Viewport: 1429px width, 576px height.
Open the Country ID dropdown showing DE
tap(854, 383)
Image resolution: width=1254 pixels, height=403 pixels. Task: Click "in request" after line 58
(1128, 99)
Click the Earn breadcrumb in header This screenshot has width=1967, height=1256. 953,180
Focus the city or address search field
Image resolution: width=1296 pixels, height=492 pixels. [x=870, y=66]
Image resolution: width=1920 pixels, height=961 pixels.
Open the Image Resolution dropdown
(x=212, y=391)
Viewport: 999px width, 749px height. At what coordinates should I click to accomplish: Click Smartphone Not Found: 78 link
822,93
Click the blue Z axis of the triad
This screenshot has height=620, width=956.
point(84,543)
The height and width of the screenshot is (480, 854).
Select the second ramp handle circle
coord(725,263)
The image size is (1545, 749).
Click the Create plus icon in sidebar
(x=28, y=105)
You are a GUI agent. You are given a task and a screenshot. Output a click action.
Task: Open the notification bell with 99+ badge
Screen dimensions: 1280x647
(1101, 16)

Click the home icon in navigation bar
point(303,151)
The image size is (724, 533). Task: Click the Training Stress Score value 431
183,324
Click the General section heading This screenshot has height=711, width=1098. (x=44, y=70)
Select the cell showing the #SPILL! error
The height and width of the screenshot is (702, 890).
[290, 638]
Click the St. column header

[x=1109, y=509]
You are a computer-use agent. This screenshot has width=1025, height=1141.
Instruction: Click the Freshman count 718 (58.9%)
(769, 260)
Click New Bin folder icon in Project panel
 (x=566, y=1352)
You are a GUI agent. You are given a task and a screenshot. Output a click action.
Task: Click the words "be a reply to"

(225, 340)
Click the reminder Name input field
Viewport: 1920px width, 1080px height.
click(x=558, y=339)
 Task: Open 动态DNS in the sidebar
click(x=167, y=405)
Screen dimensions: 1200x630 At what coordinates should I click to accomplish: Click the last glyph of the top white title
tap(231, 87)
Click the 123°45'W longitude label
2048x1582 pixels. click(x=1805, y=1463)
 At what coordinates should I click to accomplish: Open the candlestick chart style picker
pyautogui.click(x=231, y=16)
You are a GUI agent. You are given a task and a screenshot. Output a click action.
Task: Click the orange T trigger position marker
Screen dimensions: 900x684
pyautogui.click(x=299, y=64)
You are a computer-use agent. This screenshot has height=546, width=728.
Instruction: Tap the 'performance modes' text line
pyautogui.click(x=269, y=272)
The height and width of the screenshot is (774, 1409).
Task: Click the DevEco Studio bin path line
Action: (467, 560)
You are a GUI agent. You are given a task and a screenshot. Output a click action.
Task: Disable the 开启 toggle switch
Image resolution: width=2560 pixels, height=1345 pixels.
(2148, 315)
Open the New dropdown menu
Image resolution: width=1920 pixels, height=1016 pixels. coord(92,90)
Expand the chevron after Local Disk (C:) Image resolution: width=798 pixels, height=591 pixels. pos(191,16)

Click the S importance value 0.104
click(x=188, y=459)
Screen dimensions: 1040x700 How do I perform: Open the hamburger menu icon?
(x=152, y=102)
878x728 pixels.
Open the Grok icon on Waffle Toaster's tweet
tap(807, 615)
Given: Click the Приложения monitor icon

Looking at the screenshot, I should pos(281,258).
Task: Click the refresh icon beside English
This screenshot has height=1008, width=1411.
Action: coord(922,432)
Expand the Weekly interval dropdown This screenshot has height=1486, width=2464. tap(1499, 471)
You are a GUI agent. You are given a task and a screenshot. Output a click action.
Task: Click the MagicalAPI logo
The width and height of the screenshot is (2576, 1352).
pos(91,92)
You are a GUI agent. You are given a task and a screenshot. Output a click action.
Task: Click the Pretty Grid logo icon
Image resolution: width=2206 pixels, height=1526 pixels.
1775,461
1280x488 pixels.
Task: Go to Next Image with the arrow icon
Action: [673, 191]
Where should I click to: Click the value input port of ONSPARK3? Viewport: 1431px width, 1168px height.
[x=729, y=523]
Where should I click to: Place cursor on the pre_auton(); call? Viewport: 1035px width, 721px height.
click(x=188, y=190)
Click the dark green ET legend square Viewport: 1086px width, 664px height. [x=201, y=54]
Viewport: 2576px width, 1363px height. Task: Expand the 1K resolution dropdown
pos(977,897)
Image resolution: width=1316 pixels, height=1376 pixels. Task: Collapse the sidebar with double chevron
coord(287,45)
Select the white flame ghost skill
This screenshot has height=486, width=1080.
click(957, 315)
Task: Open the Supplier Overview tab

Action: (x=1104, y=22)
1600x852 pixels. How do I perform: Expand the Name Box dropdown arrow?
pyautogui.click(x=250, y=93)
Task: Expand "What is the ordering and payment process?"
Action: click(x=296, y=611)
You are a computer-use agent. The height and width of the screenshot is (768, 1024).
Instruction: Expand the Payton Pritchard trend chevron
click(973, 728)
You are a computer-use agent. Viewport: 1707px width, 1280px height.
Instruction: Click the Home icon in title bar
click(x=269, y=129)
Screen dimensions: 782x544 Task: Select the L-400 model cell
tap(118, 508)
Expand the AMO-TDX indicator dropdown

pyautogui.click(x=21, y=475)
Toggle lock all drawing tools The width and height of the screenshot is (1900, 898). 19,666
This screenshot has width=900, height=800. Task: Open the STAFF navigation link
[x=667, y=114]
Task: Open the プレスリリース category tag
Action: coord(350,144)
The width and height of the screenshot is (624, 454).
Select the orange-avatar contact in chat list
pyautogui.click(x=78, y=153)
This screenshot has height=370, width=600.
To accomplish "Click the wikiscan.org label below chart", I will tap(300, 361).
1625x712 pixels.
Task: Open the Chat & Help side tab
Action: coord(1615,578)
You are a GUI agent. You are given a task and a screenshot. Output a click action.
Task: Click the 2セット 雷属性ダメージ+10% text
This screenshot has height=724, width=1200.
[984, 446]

□ □ □

• Goal:
Rewrite all the lines above, replacing "sidebar" with "side panel" and leaving everything else unchanged.

• Correct response:
Viewport: 1429px width, 576px height.
Open the Country ID dropdown showing DE
tap(854, 383)
Image resolution: width=1254 pixels, height=403 pixels. Task: Click "in request" after line 58
(1128, 99)
Click the Earn breadcrumb in header This screenshot has width=1967, height=1256. 953,180
Focus the city or address search field
Image resolution: width=1296 pixels, height=492 pixels. [x=870, y=66]
Image resolution: width=1920 pixels, height=961 pixels.
Open the Image Resolution dropdown
(x=212, y=391)
Viewport: 999px width, 749px height. At what coordinates should I click to accomplish: Click Smartphone Not Found: 78 link
822,93
Click the blue Z axis of the triad
This screenshot has height=620, width=956.
point(84,543)
The height and width of the screenshot is (480, 854).
Select the second ramp handle circle
coord(725,263)
The image size is (1545, 749).
Click the Create plus icon in side panel
(x=28, y=105)
You are a GUI agent. You are given a task and a screenshot. Output a click action.
Task: Open the notification bell with 99+ badge
Screen dimensions: 1280x647
(1101, 16)

Click the home icon in navigation bar
point(303,151)
The image size is (724, 533). Task: Click the Training Stress Score value 431
183,324
Click the General section heading This screenshot has height=711, width=1098. (x=44, y=70)
Select the cell showing the #SPILL! error
The height and width of the screenshot is (702, 890).
[290, 638]
Click the St. column header

[x=1109, y=509]
You are a computer-use agent. This screenshot has width=1025, height=1141.
Instruction: Click the Freshman count 718 (58.9%)
(769, 260)
Click New Bin folder icon in Project panel
 (x=566, y=1352)
You are a GUI agent. You are given a task and a screenshot. Output a click action.
Task: Click the words "be a reply to"

(225, 340)
Click the reminder Name input field
Viewport: 1920px width, 1080px height.
click(x=558, y=339)
 Task: Open 动态DNS in the side panel
click(x=167, y=405)
Screen dimensions: 1200x630 At what coordinates should I click to accomplish: Click the last glyph of the top white title
tap(231, 87)
Click the 123°45'W longitude label
2048x1582 pixels. click(x=1805, y=1463)
 At what coordinates should I click to accomplish: Open the candlestick chart style picker
pyautogui.click(x=231, y=16)
You are a GUI agent. You are given a task and a screenshot. Output a click action.
Task: Click the orange T trigger position marker
Screen dimensions: 900x684
pyautogui.click(x=299, y=64)
You are a computer-use agent. This screenshot has height=546, width=728.
Instruction: Tap the 'performance modes' text line
pyautogui.click(x=269, y=272)
The height and width of the screenshot is (774, 1409).
Task: Click the DevEco Studio bin path line
Action: (467, 560)
You are a GUI agent. You are given a task and a screenshot. Output a click action.
Task: Disable the 开启 toggle switch
Image resolution: width=2560 pixels, height=1345 pixels.
(2148, 315)
Open the New dropdown menu
Image resolution: width=1920 pixels, height=1016 pixels. coord(92,90)
Expand the chevron after Local Disk (C:) Image resolution: width=798 pixels, height=591 pixels. pos(191,16)

Click the S importance value 0.104
click(x=188, y=459)
Screen dimensions: 1040x700 How do I perform: Open the hamburger menu icon?
(x=152, y=102)
878x728 pixels.
Open the Grok icon on Waffle Toaster's tweet
tap(807, 615)
Given: Click the Приложения monitor icon

Looking at the screenshot, I should pos(281,258).
Task: Click the refresh icon beside English
This screenshot has height=1008, width=1411.
Action: coord(922,432)
Expand the Weekly interval dropdown This screenshot has height=1486, width=2464. tap(1499, 471)
You are a GUI agent. You are given a task and a screenshot. Output a click action.
Task: Click the MagicalAPI logo
The width and height of the screenshot is (2576, 1352).
pos(91,92)
You are a GUI agent. You are given a task and a screenshot. Output a click action.
Task: Click the Pretty Grid logo icon
Image resolution: width=2206 pixels, height=1526 pixels.
1775,461
1280x488 pixels.
Task: Go to Next Image with the arrow icon
Action: [673, 191]
Where should I click to: Click the value input port of ONSPARK3? Viewport: 1431px width, 1168px height.
[x=729, y=523]
Where should I click to: Place cursor on the pre_auton(); call? Viewport: 1035px width, 721px height.
click(x=188, y=190)
Click the dark green ET legend square Viewport: 1086px width, 664px height. [x=201, y=54]
Viewport: 2576px width, 1363px height. Task: Expand the 1K resolution dropdown
pos(977,897)
Image resolution: width=1316 pixels, height=1376 pixels. Task: Collapse the side panel with double chevron
coord(287,45)
Select the white flame ghost skill
This screenshot has height=486, width=1080.
click(957, 315)
Task: Open the Supplier Overview tab

Action: (x=1104, y=22)
1600x852 pixels. How do I perform: Expand the Name Box dropdown arrow?
pyautogui.click(x=250, y=93)
Task: Expand "What is the ordering and payment process?"
Action: click(x=296, y=611)
You are a computer-use agent. The height and width of the screenshot is (768, 1024).
Instruction: Expand the Payton Pritchard trend chevron
click(973, 728)
You are a computer-use agent. Viewport: 1707px width, 1280px height.
Instruction: Click the Home icon in title bar
click(x=269, y=129)
Screen dimensions: 782x544 Task: Select the L-400 model cell
tap(118, 508)
Expand the AMO-TDX indicator dropdown

pyautogui.click(x=21, y=475)
Toggle lock all drawing tools The width and height of the screenshot is (1900, 898). 19,666
This screenshot has width=900, height=800. Task: Open the STAFF navigation link
[x=667, y=114]
Task: Open the プレスリリース category tag
Action: coord(350,144)
The width and height of the screenshot is (624, 454).
Select the orange-avatar contact in chat list
pyautogui.click(x=78, y=153)
This screenshot has height=370, width=600.
To accomplish "Click the wikiscan.org label below chart", I will tap(300, 361).
1625x712 pixels.
Task: Open the Chat & Help side tab
Action: coord(1615,578)
You are a GUI agent. You are given a task and a screenshot. Output a click action.
Task: Click the 2セット 雷属性ダメージ+10% text
This screenshot has height=724, width=1200.
[984, 446]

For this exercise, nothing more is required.